25. Python Rapid Development of Scrapy, a Distributed Search Engine - Introduction to Requests Request and Response Response

Posted by evaoparah on Tue, 30 Jul 2019 21:31:03 +0200

[Baidu cloud search, search for various information: http://www.lqkweb.com]

[Search the Web Disk for all kinds of information: http://www.swpan.cn]

Requests request

The Requests request is the Requests() method we write in the crawler file, which is to submit a request address.
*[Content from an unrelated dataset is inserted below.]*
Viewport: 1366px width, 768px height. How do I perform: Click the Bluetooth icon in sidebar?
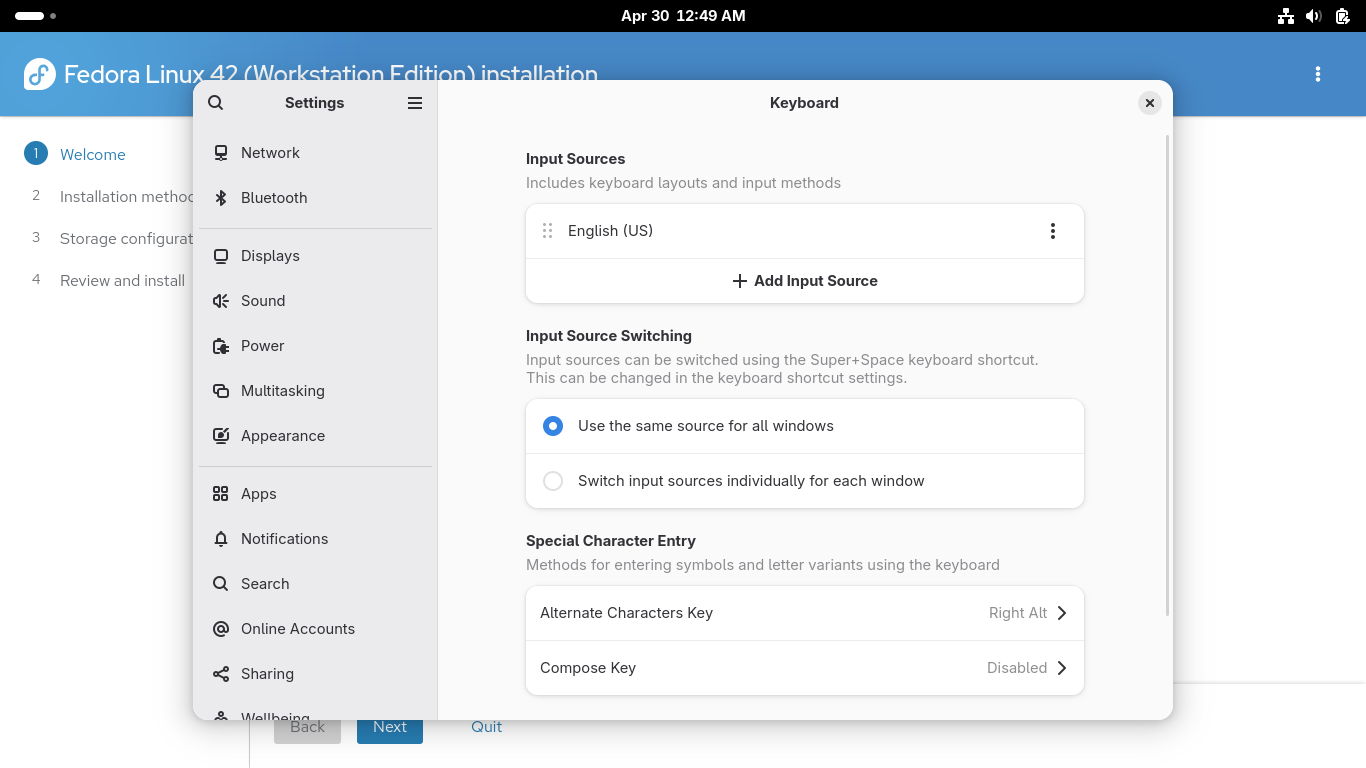[x=221, y=198]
The Requests request is our custom**

Requests() method submits a request

Parameters:

url = string type url address

Callback = callback function name

method = string type request mode, if GET,POST

headers = dictionary type, browser user agent

Cookies = set cookies

meta = dictionary-type key-value pairs, passing a specified value directly to the callback function

Enoding = Setting up Web Coding

Priority = defaults to 0, and the higher the settings, the higher the priority of scheduling

dont_filter = defaults to False, which filters out the current url if set to true

# -*- coding: utf-8 -*-
import scrapy
from scrapy.http import Request,FormRequest
import re

class PachSpider(scrapy.Spider):                            #To define reptiles, you must inherit scrapy.Spider
    name = 'pach'                                           #Set the crawler name
    allowed_domains = ['www.luyin.org/']                    #Crawling Domain Names
    # start_urls = ['']                                     #Crawling Web addresses is only suitable for requests that do not require login, because cookie s and other information cannot be set up.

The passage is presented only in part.